**TEXTE FOURNI:**
☆ ☆ ☆ ☆

Overblog
Editer l'article Suivre ce blog Administration + Créer mon blog

Publié depuis Overblog

Publié le par Jean-Alexandre Cappelaere

VAR MATIN 23 septembre 2020
Les pas de Françoise Calvalido sont hésitants... 
" Jean-Alexandre, tu es là ? " Silence.

Devant le Théâtre de l’Esplanade, la sexagénaire ne sait pas où 
s’arrêter. Elle ne discerne que des formes. En complément de sa canne, 
la malvoyante brandit une main pour se protéger d’un obstacle invisible. 
Quelques mètres plus loin, elle ne devine pas son ami qui arrive, guidé 
par son chien.

" Punaise, j’ai failli me prendre les banderoles de signalisation de 
travaux sur le boulevard Léon-Blum en arrivant. J’ai dû marcher sur la 
piste cyclable ", lui lance, grognon, Jean-Alexandre Cappelaere.

☆ ☆ ☆ ☆

**EXTRAIT DE DONNÉES:**
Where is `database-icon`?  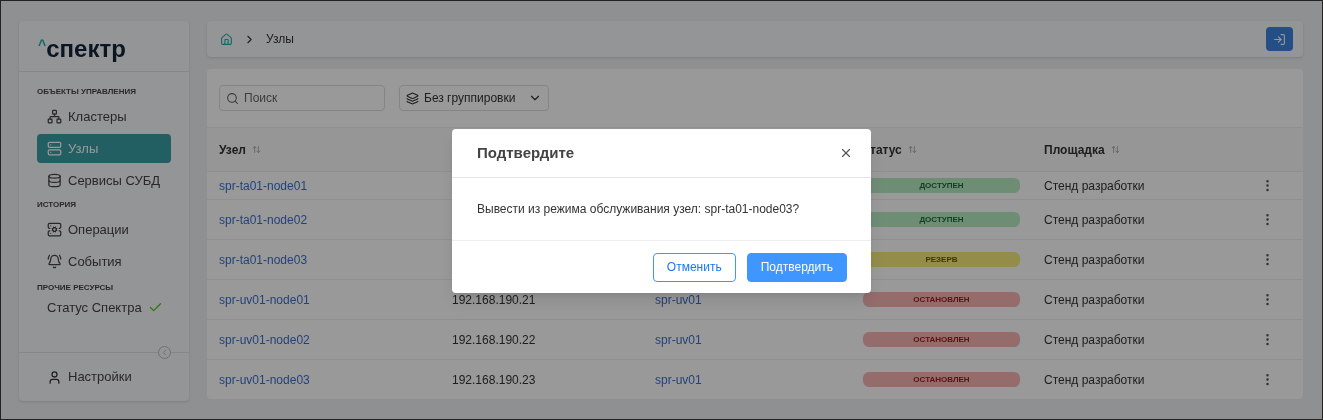
database-icon is located at coordinates (54, 180).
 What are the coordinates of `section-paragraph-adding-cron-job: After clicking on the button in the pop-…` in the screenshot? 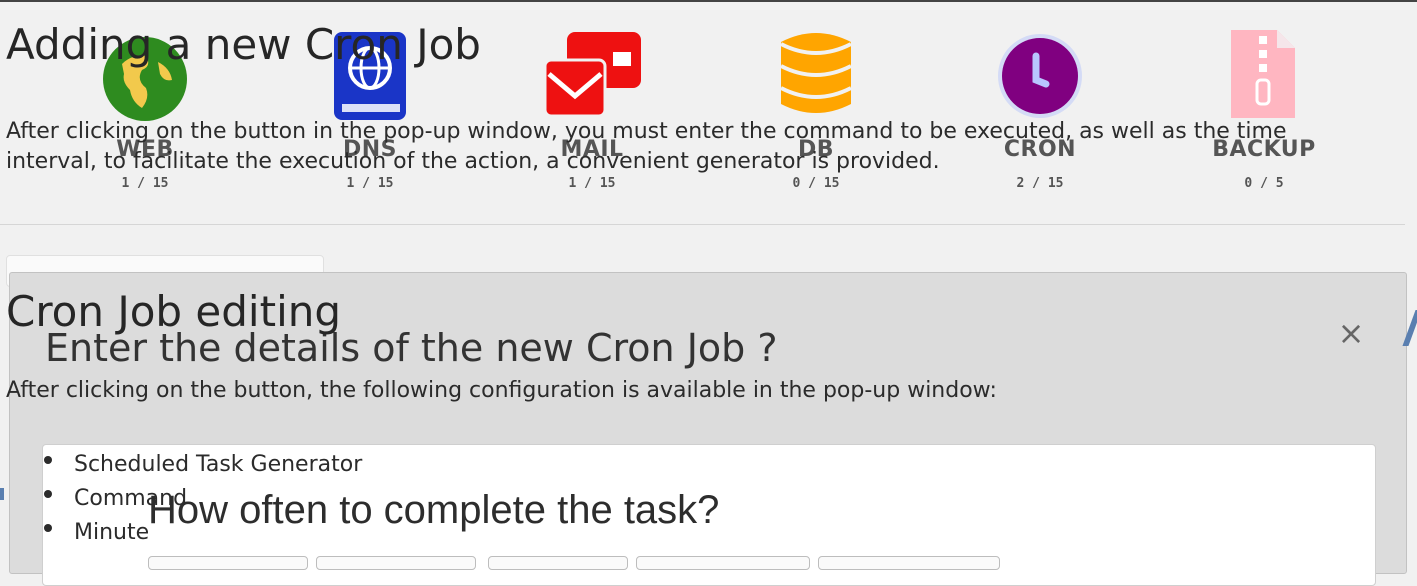 It's located at (646, 146).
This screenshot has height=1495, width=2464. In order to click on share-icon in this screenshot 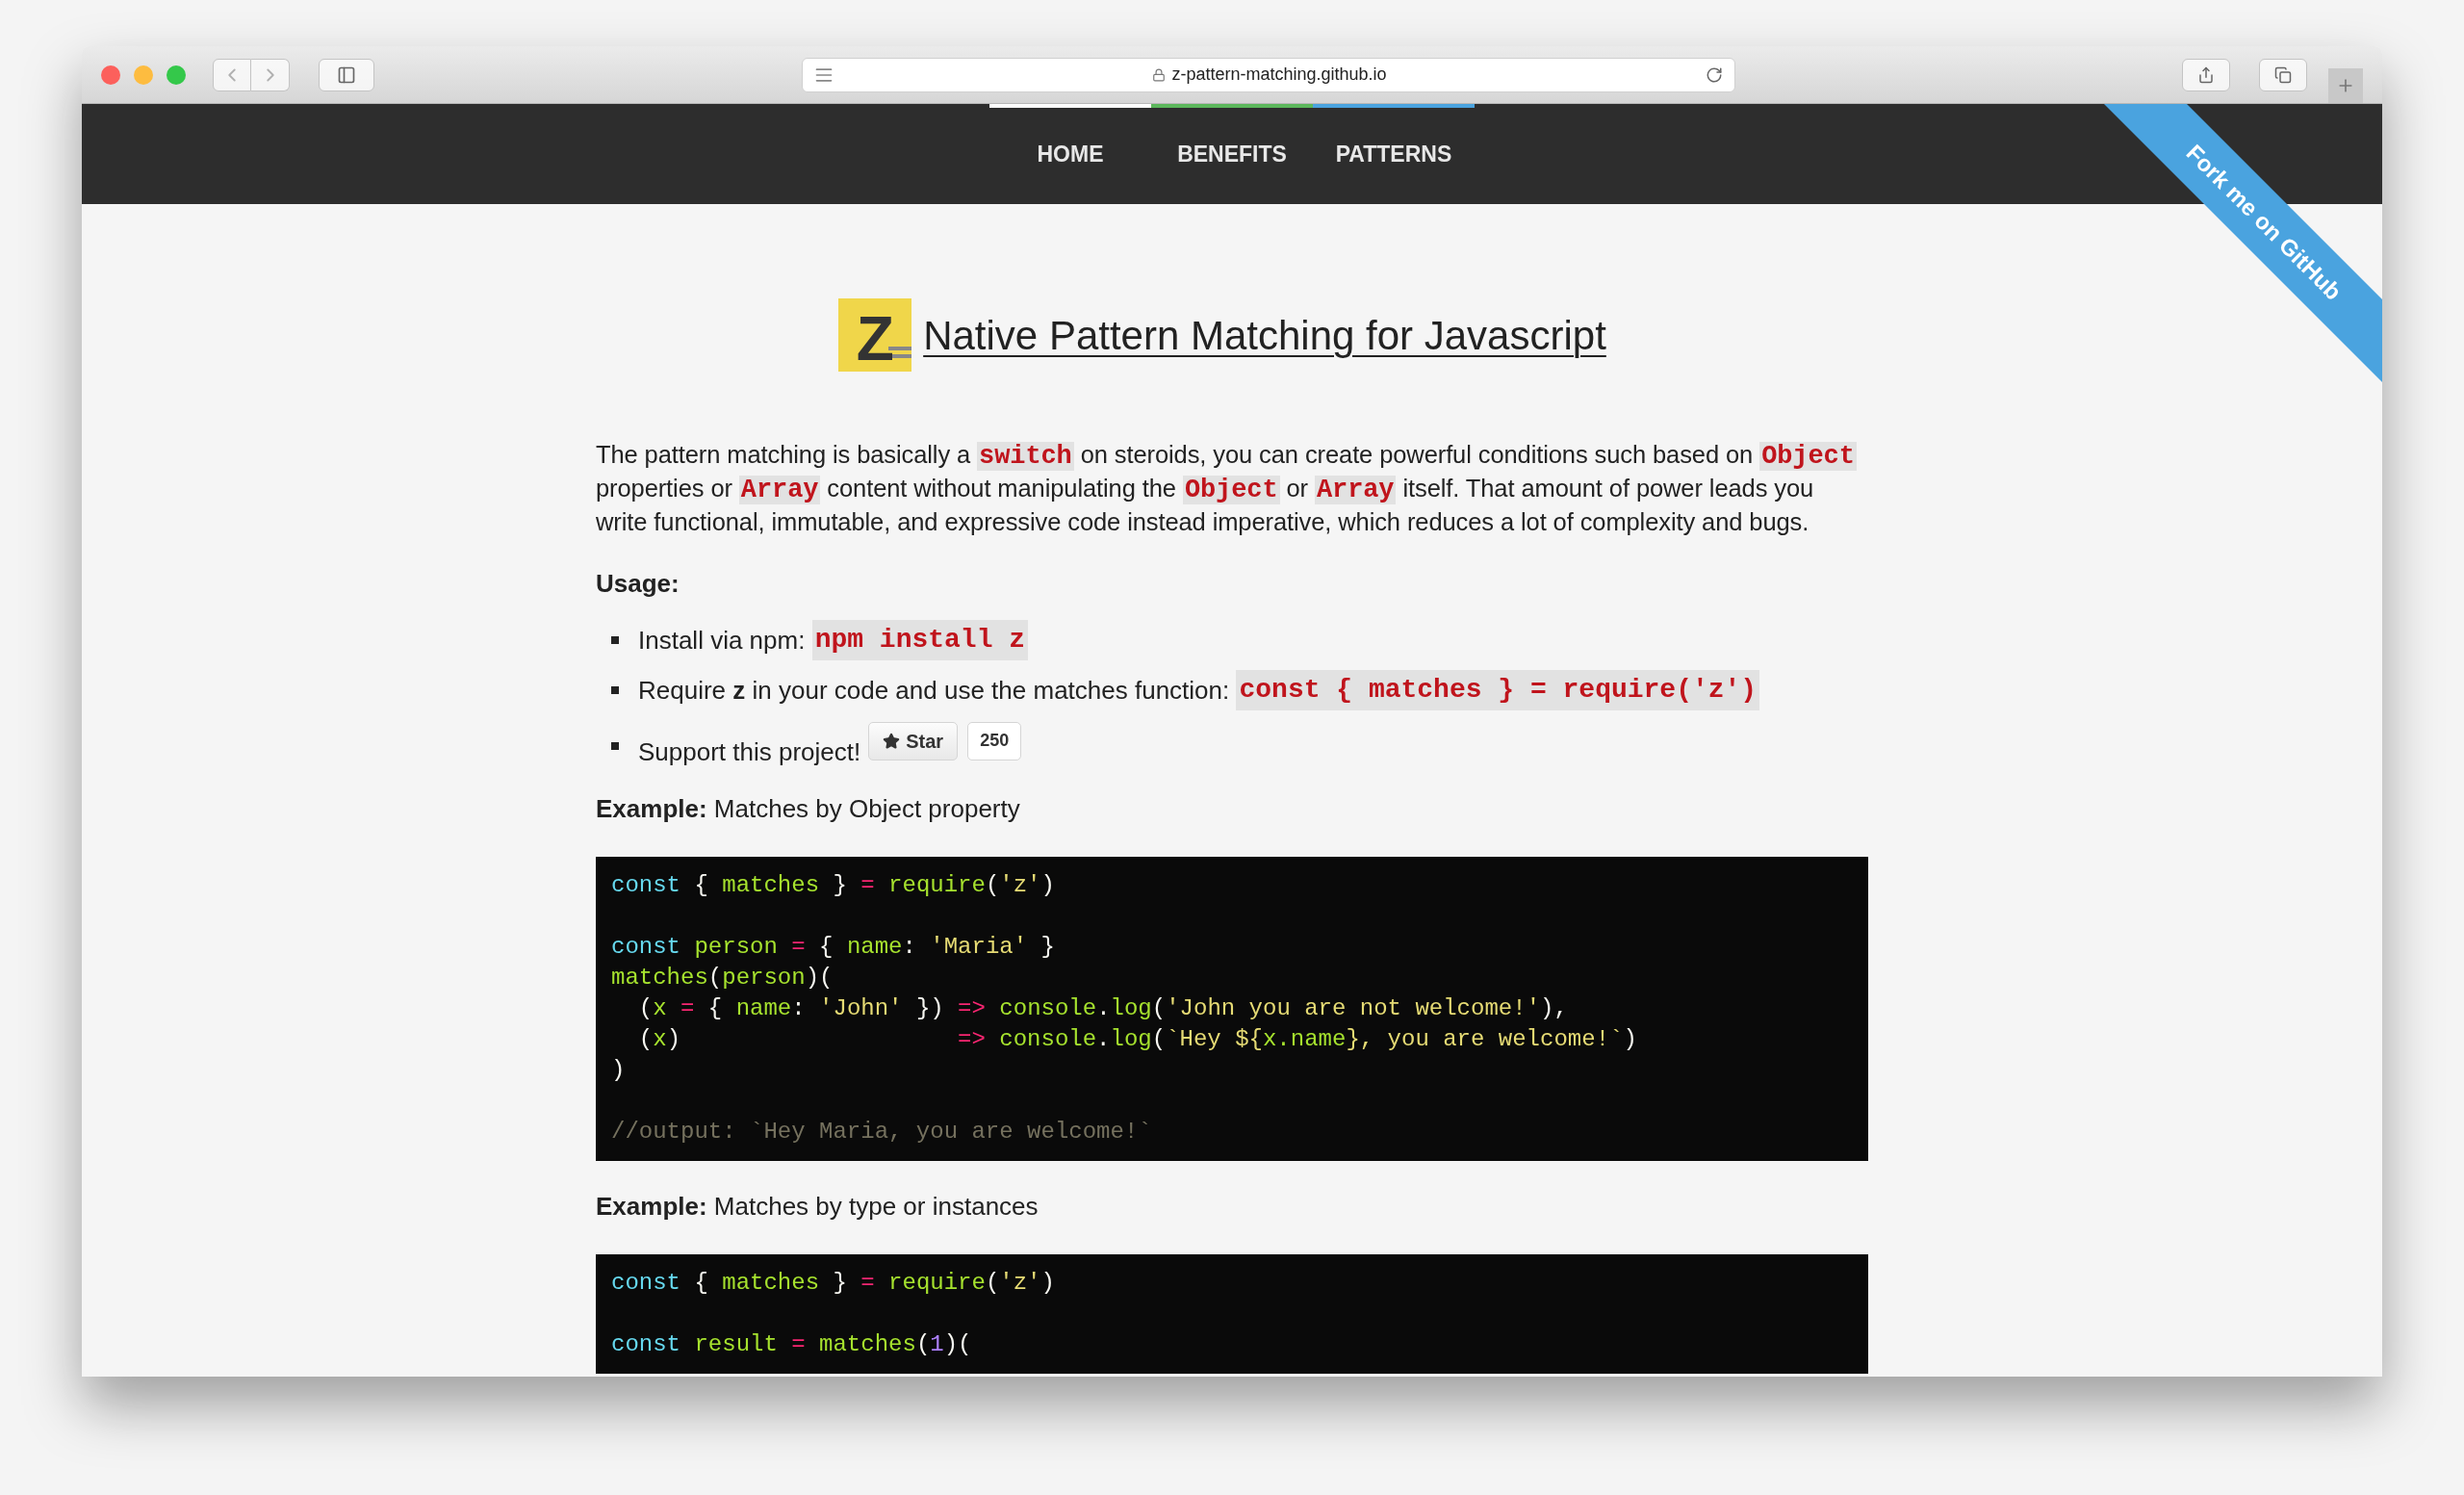, I will do `click(2206, 74)`.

☆ ☆ ☆ ☆

**CONSIGNES:**
1 > Pouvez-vous recopier l'article sur Françoise Calvalido, en commençant par "Devant le Théâtre" et en allant jusqu'à "d’un obstacle invisible.", en substituant "canne blanche" à "canne" ?
2 > Pouvez-vous poursuivre l'article sur Françoise Calvalido et Jean-Alexandre Cappelaere à partir de sa dernière phrase ?
Ces données ne sont d'aucune utilité ici.

**RÉPONSES ATTENDUES:**
1 >
Devant le Théâtre de l’Esplanade, la sexagénaire ne sait pas où 
s’arrêter. Elle ne discerne que des formes. En complément de sa canne blanche, 
la malvoyante brandit une main pour se protéger d’un obstacle invisible.

2 >
Stéphane Vadia rejoint ses deux acolytes. Des trois, ils est celui qui 
discerne le mieux l’environnement : " Je perçois les couleurs, les 
formes, mais pas les détails. ".

Ensemble, ils partent tester l’accessibilité du centre ancien de 
Draguignan. Et les premières difficultés ne tardent pas à arriver.

L’épreuve des poteaux.
En direction de la place du marché, Stéphane guide Françoise en la 
prenant par le bras, et Jean-Alexandre par la voix. Mais la progression 
du trio est difficile : la première manque de heurter un banc, le second 
un plot rétractable empêchant les voitures de s’engager sur la place Cassin.

En remontant la rue Cisson, le périple se met en pause quelques minutes. 
Jusqu’à ce que le propriétaire du chien relâche son attention. L’espace 
d’une seconde, il ne sait plus où il se trouve : " Nous sommes à l’Hôtel 
de ville ? ".

" Non, nous l’avons dépassé ", lui répond Stéphane. " Alors, à Jeff de 
Bruges ? " Loin derrière...

D’habitude, Jean-Alexandre utilise un GPS pour se repérer. " Ça me 
permet de savoir quelles boutiques je longe. " Sinon, il se guide à 
l’odeur des magasins d’alimentation :)😀 , aux bruits alentour, ou demande 
directement son chemin aux passants.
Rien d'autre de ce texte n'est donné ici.